À lire — « Secret professionnel et signalement : à l'ombre de l'émotion, les erreurs de raisonnement se multiplient », l'article que Laurent Puech et Christophe Daadouch ont écrit le 30 juin 2026 avec Véronique Logeais et Antoine Guillet, les deux autres membres de l'équipe de secretpro.fr. Cette interview en prolonge les arguments : effet d'engorgement, faux positifs, familles qui cessent de consulter, professionnels qui préfèrent ne plus voir.
La ministre de la Santé et des Familles, Stéphanie Rist, souhaite rendre obligatoire le signalement des enfants en danger par les médecins. Pourquoi cette évolution vous paraît-elle risquée ?
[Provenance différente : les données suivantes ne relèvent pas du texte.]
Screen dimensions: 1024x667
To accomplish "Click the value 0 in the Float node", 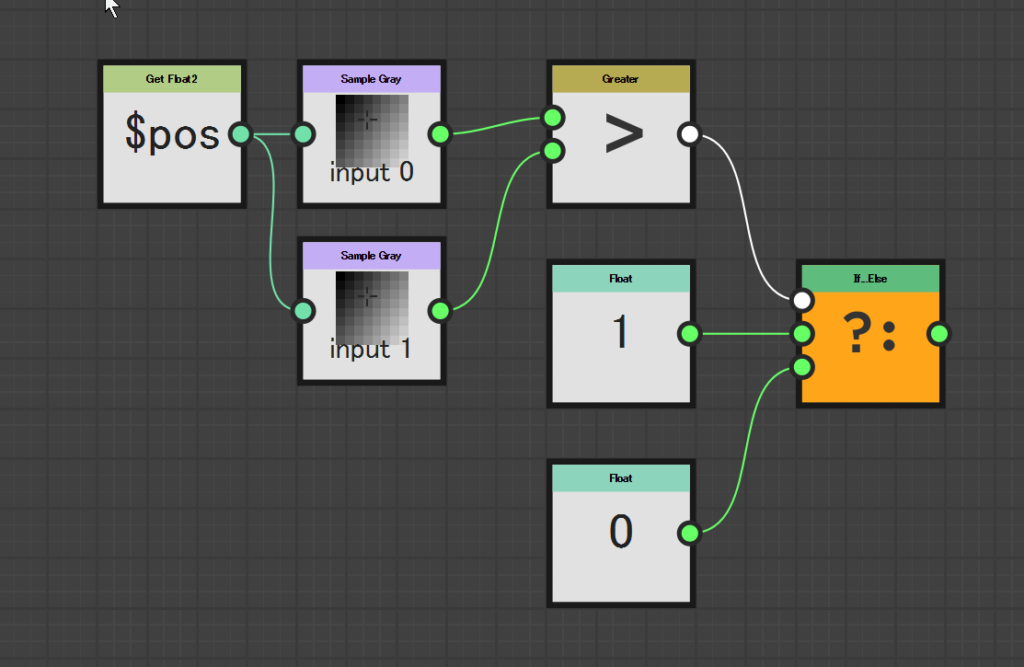I will [x=620, y=533].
Laurent Puech. Les professionnels de santé peuvent déjà signaler une situation : le cadre légal les y autorise, sans les y obliger. Il existe aussi la non-assistance à personne en péril, qui impose d'agir lorsqu'un danger est identifié ; souvent, cela passe par un signalement. Les médecins disposent donc déjà d'une marge d'action face à un enfant en danger. En théorie, ils ne sont pas en insécurité juridique. On cite souvent l'affaire Izard [NDLR : en 2014, la pédiatre Eugénie Izard avait été sanctionnée par l'Ordre des médecins après un signalement d'une situation de maltraitance, une décision ensuite annulée], mais elle reste exceptionnelle.